Page excerpt:
----------------

THE HANDSTAND

july 2005



A Iraqi who answered questions..........


Iraq's ambassador to the UN has demanded an inquiry into what he said was the
"cold-blooded murder" of his young unarmed relative by US marines.


In a letter to colleagues, Mr Sumaidaie explained in detail what happened to his cousin Mohammed al-Sumaidaie on 25 June in the village of al-Sheikh Hadid. .All indications point to a killing of an unarmed innocent civilian - a cold blooded murder," said Mr Sumaidaie in his letter. "I believe this killing must be investigated in a credible and convincingly fair way to ensure that justice is done, and the sense of grievance is mitigated, and to deter similar actions in the future."

He said Mohammed, an engineering student, was visiting his family home when some 10 marines with an Egyptian interpreter knocked on the door at 1000 local time. He opened the door to them and was "happy to exercise some of his English", said the ambassador.

When asked if there were any weapons in the house, Mohammed took the marines to a room where there was a rifle with no live ammunition. It was the last the family saw him alive. Shortly after, another brother was dragged out and beaten and the family was ordered to wait outside.

----------------

Provided data:
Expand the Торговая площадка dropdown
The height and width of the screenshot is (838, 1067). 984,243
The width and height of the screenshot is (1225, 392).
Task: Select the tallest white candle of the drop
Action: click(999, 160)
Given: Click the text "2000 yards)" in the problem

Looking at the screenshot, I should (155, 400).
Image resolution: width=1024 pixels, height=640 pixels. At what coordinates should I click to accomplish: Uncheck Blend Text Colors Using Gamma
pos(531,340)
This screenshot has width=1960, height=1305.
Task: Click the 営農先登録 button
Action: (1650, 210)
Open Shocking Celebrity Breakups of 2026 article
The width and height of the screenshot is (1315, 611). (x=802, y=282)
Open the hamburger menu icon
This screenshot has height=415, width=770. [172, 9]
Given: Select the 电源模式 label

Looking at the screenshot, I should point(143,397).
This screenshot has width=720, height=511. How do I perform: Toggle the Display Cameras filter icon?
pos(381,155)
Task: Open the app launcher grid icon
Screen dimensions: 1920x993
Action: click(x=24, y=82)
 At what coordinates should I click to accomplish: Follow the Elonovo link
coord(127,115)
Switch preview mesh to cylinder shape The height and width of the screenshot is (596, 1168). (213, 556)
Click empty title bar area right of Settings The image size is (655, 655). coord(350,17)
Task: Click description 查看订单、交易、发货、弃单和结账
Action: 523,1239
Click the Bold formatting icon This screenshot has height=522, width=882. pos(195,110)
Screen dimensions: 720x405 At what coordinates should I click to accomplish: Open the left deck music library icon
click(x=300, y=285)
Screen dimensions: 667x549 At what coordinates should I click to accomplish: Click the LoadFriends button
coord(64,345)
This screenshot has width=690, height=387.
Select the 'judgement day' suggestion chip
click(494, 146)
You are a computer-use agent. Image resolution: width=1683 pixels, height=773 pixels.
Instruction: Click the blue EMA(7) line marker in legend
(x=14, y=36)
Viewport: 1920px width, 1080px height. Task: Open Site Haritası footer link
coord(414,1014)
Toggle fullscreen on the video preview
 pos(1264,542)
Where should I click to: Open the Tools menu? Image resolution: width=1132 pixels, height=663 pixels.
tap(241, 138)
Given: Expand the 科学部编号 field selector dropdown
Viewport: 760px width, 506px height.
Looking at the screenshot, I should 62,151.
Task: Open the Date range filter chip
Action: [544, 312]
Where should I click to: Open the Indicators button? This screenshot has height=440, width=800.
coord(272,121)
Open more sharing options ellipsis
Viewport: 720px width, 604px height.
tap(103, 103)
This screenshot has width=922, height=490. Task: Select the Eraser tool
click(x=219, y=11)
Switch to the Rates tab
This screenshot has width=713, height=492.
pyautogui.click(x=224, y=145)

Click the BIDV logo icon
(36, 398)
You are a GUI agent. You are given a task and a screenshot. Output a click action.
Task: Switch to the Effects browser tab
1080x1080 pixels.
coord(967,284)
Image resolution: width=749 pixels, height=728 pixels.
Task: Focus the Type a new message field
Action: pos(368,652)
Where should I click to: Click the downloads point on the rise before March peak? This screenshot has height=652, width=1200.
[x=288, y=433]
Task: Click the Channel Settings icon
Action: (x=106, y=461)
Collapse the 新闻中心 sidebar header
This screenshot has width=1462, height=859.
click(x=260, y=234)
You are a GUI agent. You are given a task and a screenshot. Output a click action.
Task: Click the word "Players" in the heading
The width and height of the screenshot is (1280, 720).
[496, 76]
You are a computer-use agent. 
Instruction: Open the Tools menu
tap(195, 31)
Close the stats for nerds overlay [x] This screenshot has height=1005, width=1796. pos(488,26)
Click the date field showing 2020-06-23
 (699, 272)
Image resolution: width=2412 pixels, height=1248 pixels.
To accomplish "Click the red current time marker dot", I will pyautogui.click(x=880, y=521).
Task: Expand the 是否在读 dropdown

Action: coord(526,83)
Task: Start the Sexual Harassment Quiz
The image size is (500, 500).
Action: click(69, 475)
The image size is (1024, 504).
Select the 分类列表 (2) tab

----------------

The task:
Carry on the report on the killing of Mohammed al-Sumaidaie from the point where it stops. The entries have no connection to the report on the killing of Mohammed al-Sumaidaie.

Output below:
As the marines left "smiling at each other" an hour later, the interpreter told the mother they had killed Mohammed, said Mr Sumaidaie. "In the bedroom, Mohammed was found dead and laying in a clotted pool of his blood. A single bullet had penetrated his neck."

The US military said the allegations "roughly correspond to an incident involving coalition forces on that day and in that general location". Maj Gen Stephen T Johnson said the allegations were being taken seriously and would be thoroughly investigated.

Acting US ambassador to the UN, Anne Patterson, had "expressed her heartfelt condolences" to Mr Sumaidaie, said a spokesman. She has urged the Pentagon and state department to look into the matter immediately.


A blogger whose questions were answered.......

Iraq scene is so complicated to the extent that nobody can put an end to this case, and may be this is the end?
I am writing now what I feel and what I am thinking of, and I'm sorry for this sudden change in my thoughts and enthusiasm but I think it is enough..
I see everybody is dying ..losing friends..losing hope..and I would lose myself if I stayed there..
We want to live…
We want to build our lives..
We want to build a future to our children..
Will they leave us do that?
And will others really help us?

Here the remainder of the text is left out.